Musharraf may face charge of compromising sovereignty
The government has prepared a chargesheet, which includes accusations that Musharraf let the US breach Pakistan's sovereignty by bombing terror suspects on its soil.Updated: Aug 17, 2008 11:03 IST
Embattled President Pervez Musharraf has been asked to leave "quietly and quickly" or face impeachment and criminal charges including one accusing him of allowing the US to breach Pakistan's sovereignty by bombing terror suspects on its soil.
The former military ruler was still in a fighting mood and determined to answer all charges, sources close to the president told The Sunday Times. But they hinted that he may quit if he is convinced that charges will be dropped and he will be allowed to remain in Pakistan.
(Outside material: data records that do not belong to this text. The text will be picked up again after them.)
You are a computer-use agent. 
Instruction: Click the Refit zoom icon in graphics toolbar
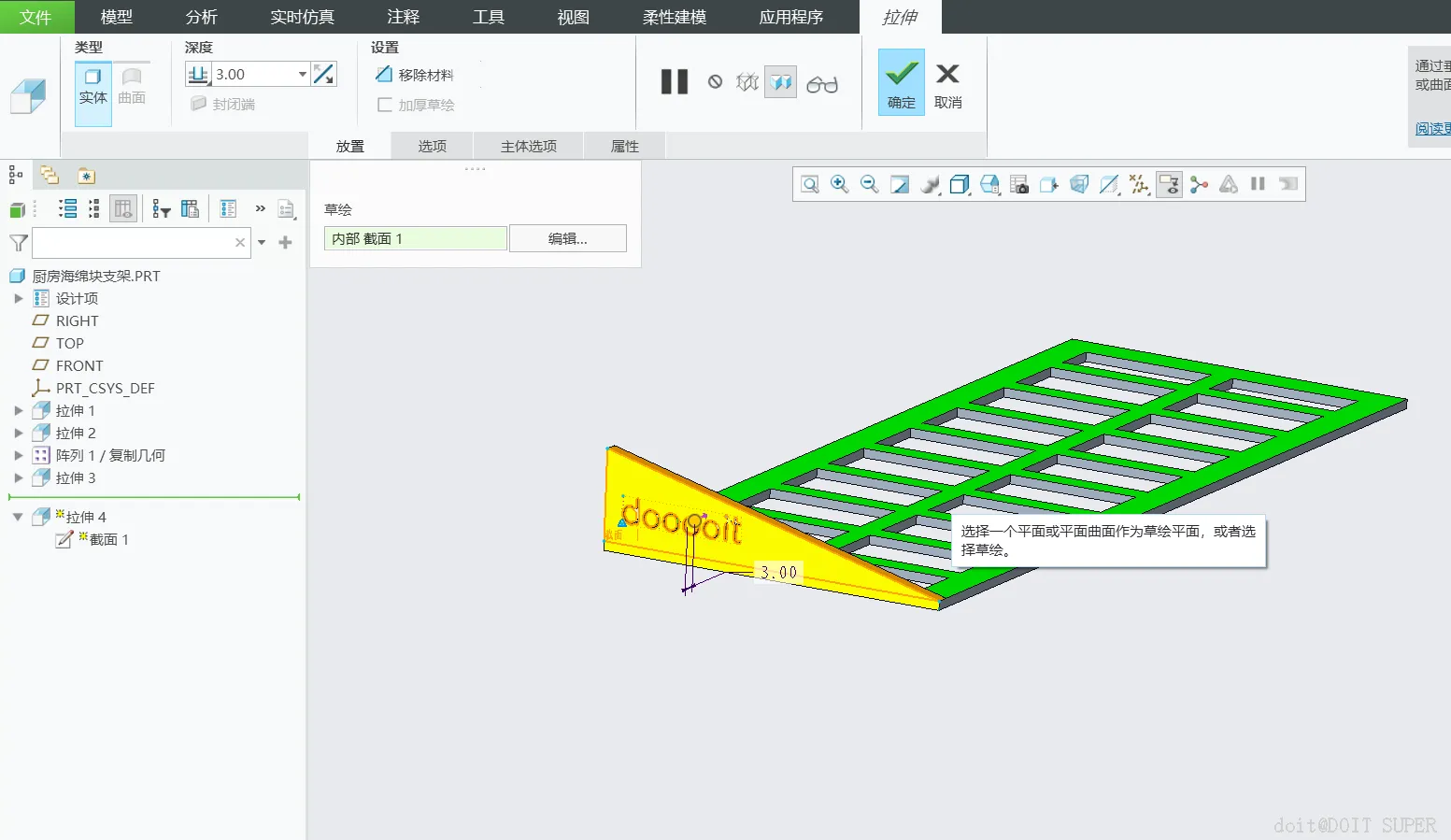[810, 185]
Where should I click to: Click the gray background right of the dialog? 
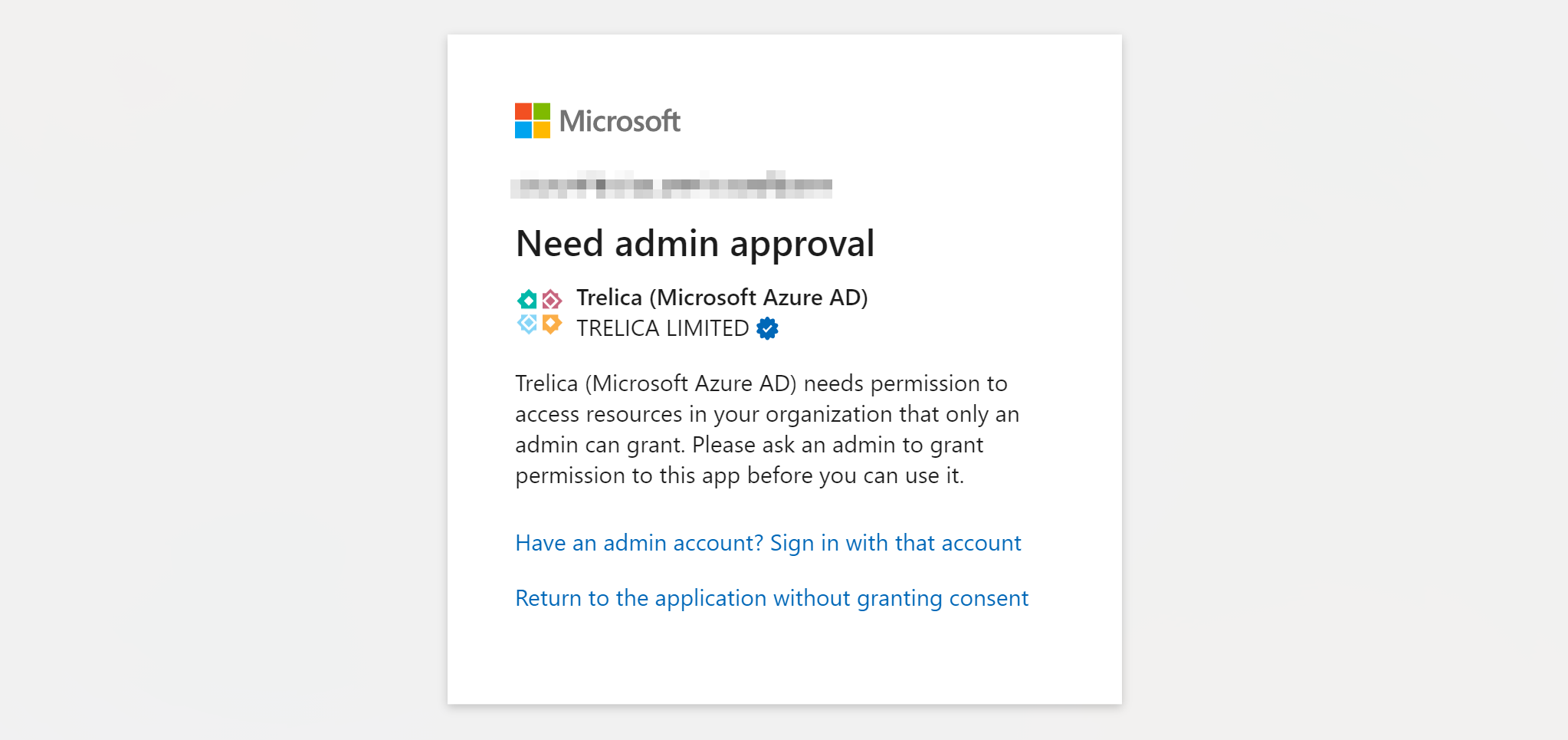pos(1341,368)
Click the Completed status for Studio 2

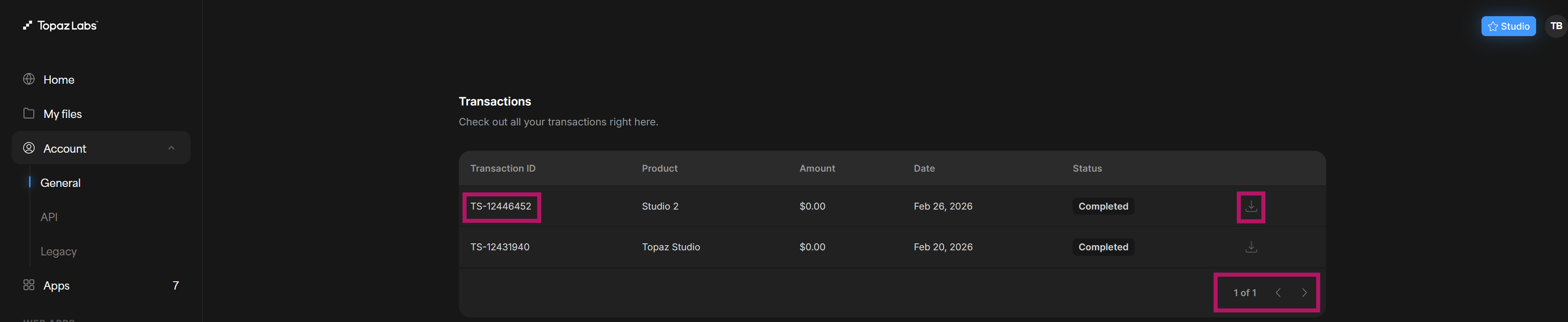pos(1103,206)
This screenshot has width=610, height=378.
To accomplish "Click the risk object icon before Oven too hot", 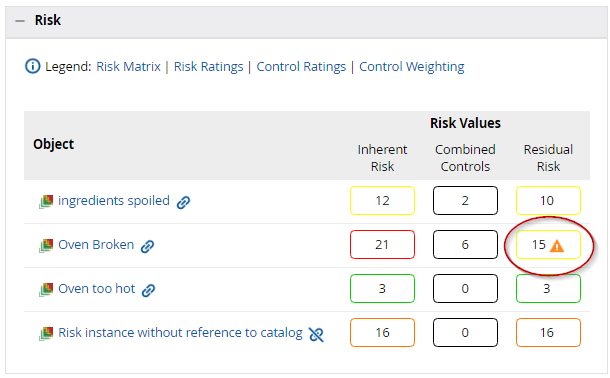I will (46, 289).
Musharraf was given an ultimatum to quit by Wednesday, the report said quoting senior government sources. However, senior Pakistan People's Party leader and Foreign Minister Shah Mahmood Qureshi told reporters in Multan on Saturday that Musharraf would have to resign by Sunday.
The Times reported that Pakistan's army chief General Ashfaq Parvez Kayani has assured the president that no charges would be brought if he went "quietly and quickly".
At the same time, Kayani has indicated that the army will not step in to save Musharraf if he refuses to resign.
The newspaper said last week Britain, the United States and Saudi Arabia were making vigorous efforts to reach a deal under which Musharraf would be allowed to go "humanely".
The US, the UK and Kayani all fear the possibility of a court case in which the president's often controversial role in the war on terror would be exposed.
The government has prepared a chargesheet, which includes accusations that Musharraf let the US breach Pakistan's sovereignty by bombing terror suspects on its soil, the paper said.